Tooth loss as a predictor of shortened longevity: exploring the hypothesis.
Friedman PK, Lamster IB.
Periodontol 2000. 2016 Oct;72(1):142-152. doi: 10.1111/prd.12128. Review.
PMID: 27501497


Many factors contribute to human tooth loss, including oral hygiene practices, trauma, smoking, health status, socio-economic status and individual preferences. Loss of teeth impairs quality-of-life measures, including the eating of most foods that require full masticatory function. A recent study of centenarians found that at age 65-74 years, those who lived to be 100 had a lower rate of edentulism than did younger members of their birth cohort at ages 65-74 years. Oral health was consistent with compression of morbidity toward the end of life. This article explores the hypothesis that factors associated with oral disease and noncommunicable diseases may increase the risk of tooth loss and lead to diminished longevity as a result of multifactorial interactions. It specifically addresses two critical questions. The first is: 'Can we conclude that the number of teeth in aging humans can affect longevity and life expectancy?' The answer is yes.
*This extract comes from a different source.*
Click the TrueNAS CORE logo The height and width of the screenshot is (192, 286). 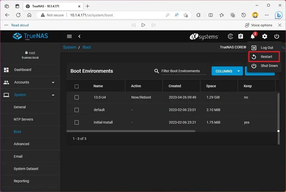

The second is: 'Is tooth loss a predictor of shortened longevity?' Again, the answer is yes. Edentulism and partial edentulism are discussed as a disability, and how the philosophy/belief systems of dental providers and patients toward retaining teeth influences the outcome of tooth loss is also examined. Osteoporosis and cognitive impairment provide examples of modifying risk factors.